里外兩間已各空出一兩張空桌,那男的是個英俊少年,剛將斗篷取下抖雪,還未開口,女的目光已朝四面瞧了一下,只將浮雪抖了一抖,並未脫下,令同伴少年坐到橫頭,自己背向裡屋坐下,笑說:「向老好,承你照顧,但是人有先來後到,我們又是在此等人,還要多停些時,肚皮也並不餓,你自己照顧生意,先給人家把要的東西端去,只送一壺酒,切上大盆燒臘、熏雞、抄手面,都聽招呼,杯筷卻要三副。這張桌子由我包下,等的人如其不來,多付酒錢,決不耽誤你的生意。
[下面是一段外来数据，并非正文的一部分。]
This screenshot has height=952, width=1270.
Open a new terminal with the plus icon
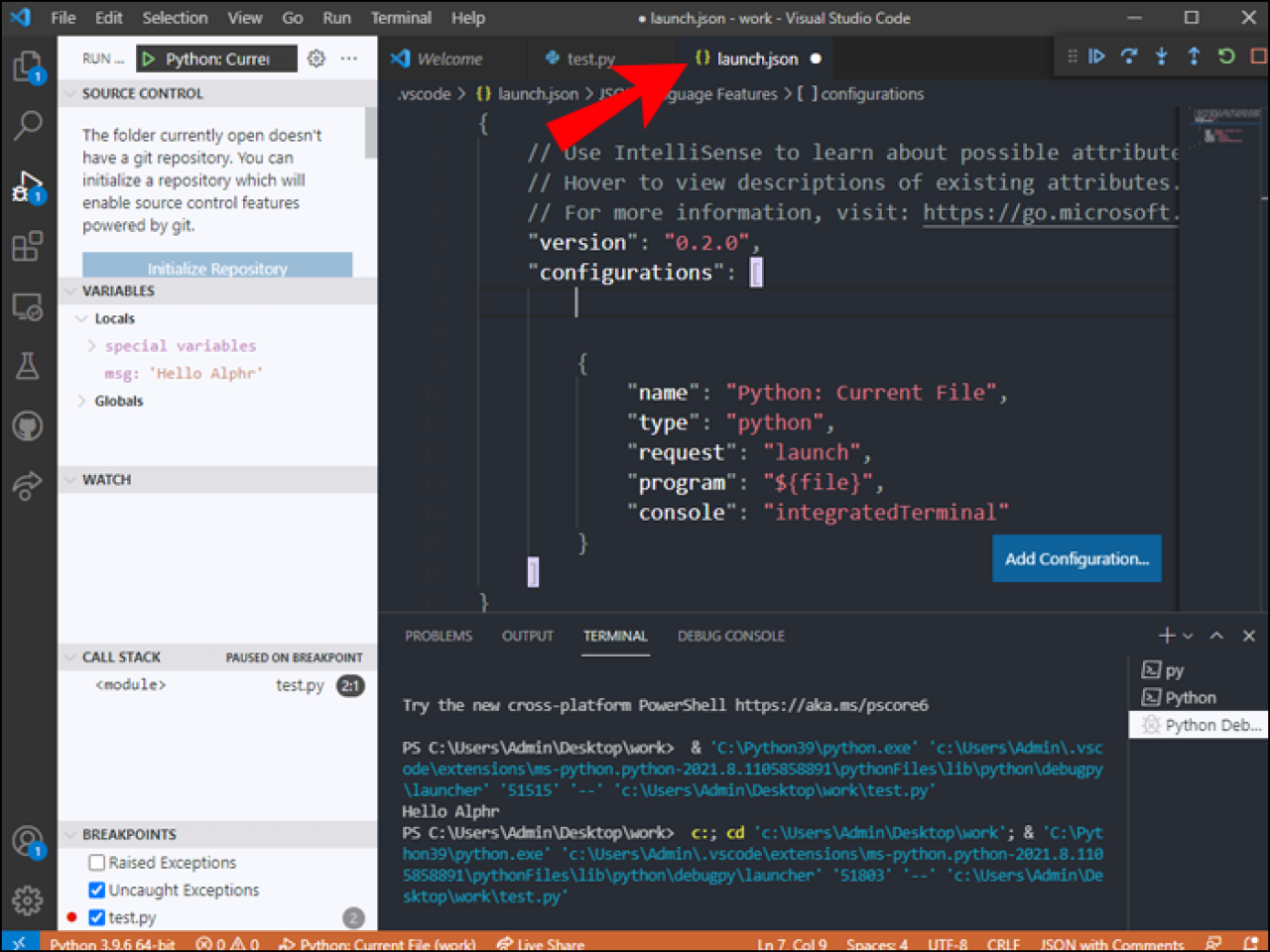click(1166, 636)
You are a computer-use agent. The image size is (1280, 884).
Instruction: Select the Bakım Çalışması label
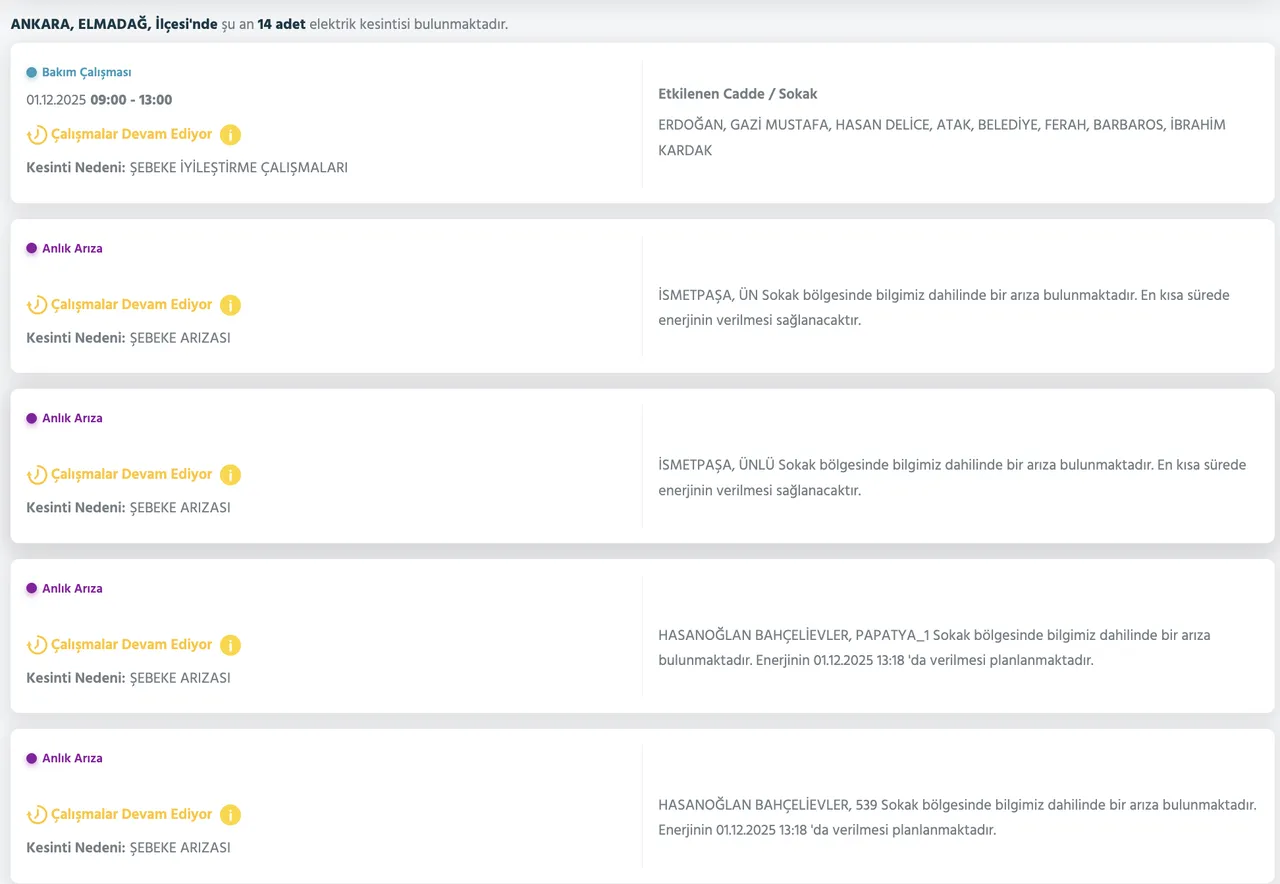pyautogui.click(x=86, y=73)
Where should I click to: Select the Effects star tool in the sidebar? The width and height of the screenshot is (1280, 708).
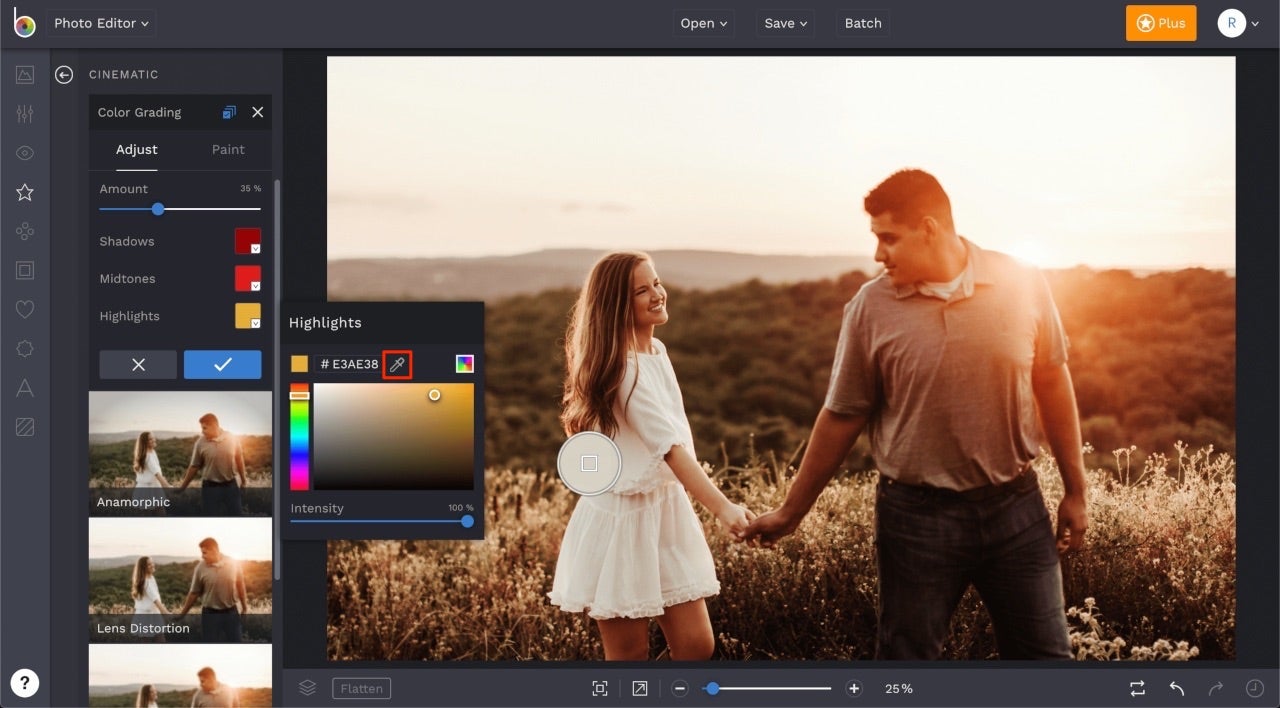pyautogui.click(x=24, y=192)
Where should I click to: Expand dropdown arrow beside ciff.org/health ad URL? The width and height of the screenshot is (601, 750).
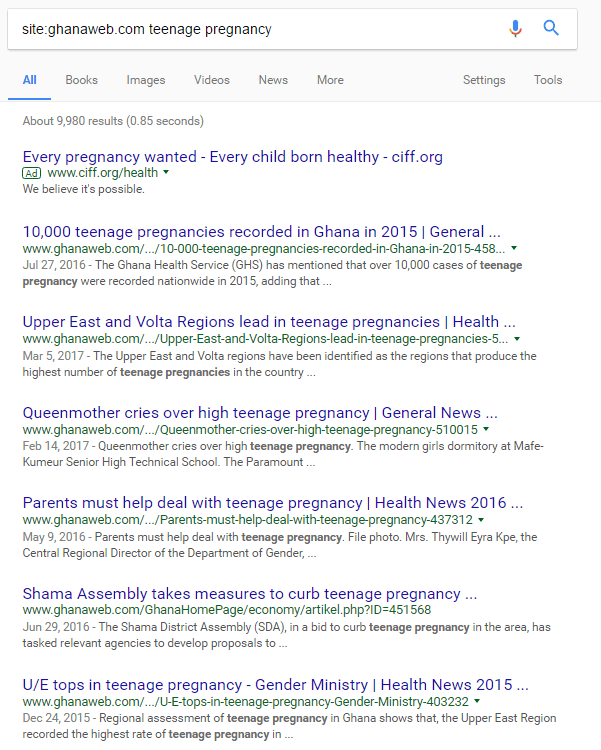click(166, 173)
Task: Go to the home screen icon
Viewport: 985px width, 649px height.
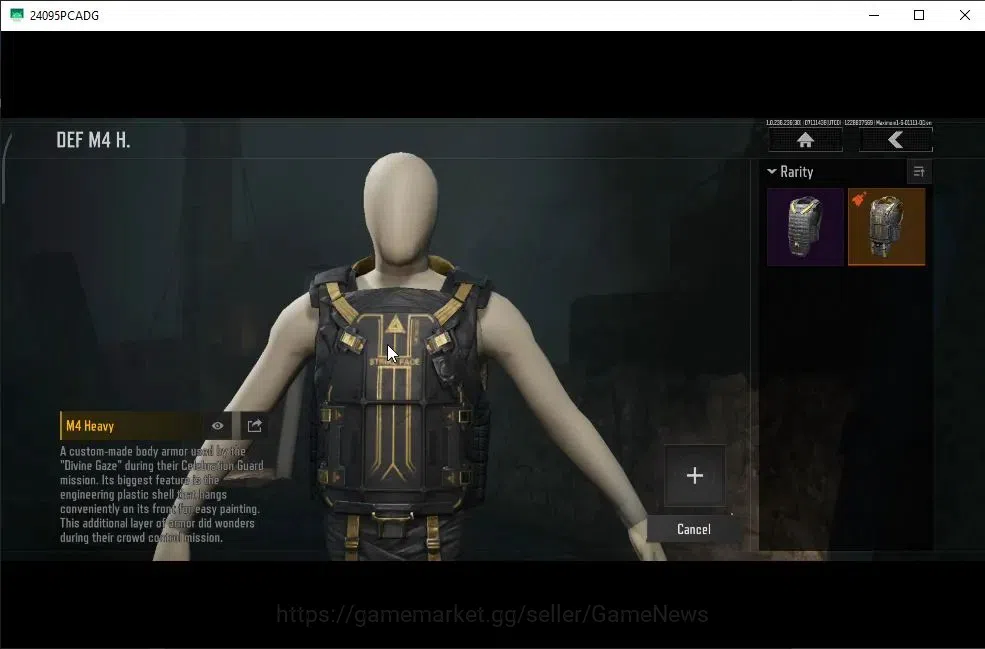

」少女品貌極好,說話爽快,聲音更是好聽,向老好不便說出心裡的事,只得強笑答道:「我是見天氣不好,雪下太大,怕你兩兄妹想趕路,既要等人,請便坐吧。」來人便未再說。向老好原因這兩少年男女,正是劉翰、袁梧上月打聽的人,料其不懷好意,心想:早點給人家吃完,一走了事,不料還要等人。又見袁梧正朝這面注視,內中幾個豪奴也全轉過面來,知這些人多半奉命窺探少女蹤跡,想起乃母之言,心雖代人捏著一把汗,不便多說,只得一面把所要食物送上,一面亂想主意,想催二人吃完快走,偏又想不出說什話好。等把酒菜送到,見二人快要轉身,忽聽少女笑道:「我看那邊桌下的包袱像是七哥的,如何不見他人?」心方一急,又聽少年介面道:「那包袱果是七哥之物,好似還未吃完,剛剛走開,我們叫店家將他移將過來如何?」少女方說:「三哥莫要看錯人家東西。」少年已將老好喊住,問知方才騎馬少年形貌口音,笑說:「想不到七哥果然在前趕到,比我兩人還快,這太好了!他包袱里有東西,莫要落在別人手裡。」末兩句語聲較高,袁梧全神均貫注在這來人身上,聽得逼真,見這兩人也與騎馬少年一起,想起前事,劉翰又對少女十分關情,一面想著主意,一面暗中喊了一人,速與劉翰送信。內一豪奴,以前奉有密令:「如見少女,速往稟告。」本來要往討好,聞言,立時搶前溜出。

向老好只顧說話,沒有看見,還以為當日大冷,以前幾個奉命窺探的豪奴,當日一個未來,心中暗幸,一面盤算如何設詞警告,一面走往裡屋,代將包袱拿來,果然沉重異常,一個不滿兩尺的包袱,提在手裡,竟有好幾十斤,由外摸去,只薄薄幾件衣服蓋在上面,低下除了兩個像是油紙包袱的圓球,還有一些凸出在外,硬邦邦的又像鐵器、又像金銀之類,想起袁梧所說人頭,越發心驚,人也快要走到。

少女回顧,看出他面有驚慌之容,起身接過,放在桌上,便要打開,少年方說:「七哥不在,是不是他的還拿不定,如何動人東西?」少女笑道:「怎會不是?他的包袱上面還有我留的記號沒洗去呢。我沒到山西去過,他回來這快,倒看看他日前所說到底真假。」隨說隨將包袱解開。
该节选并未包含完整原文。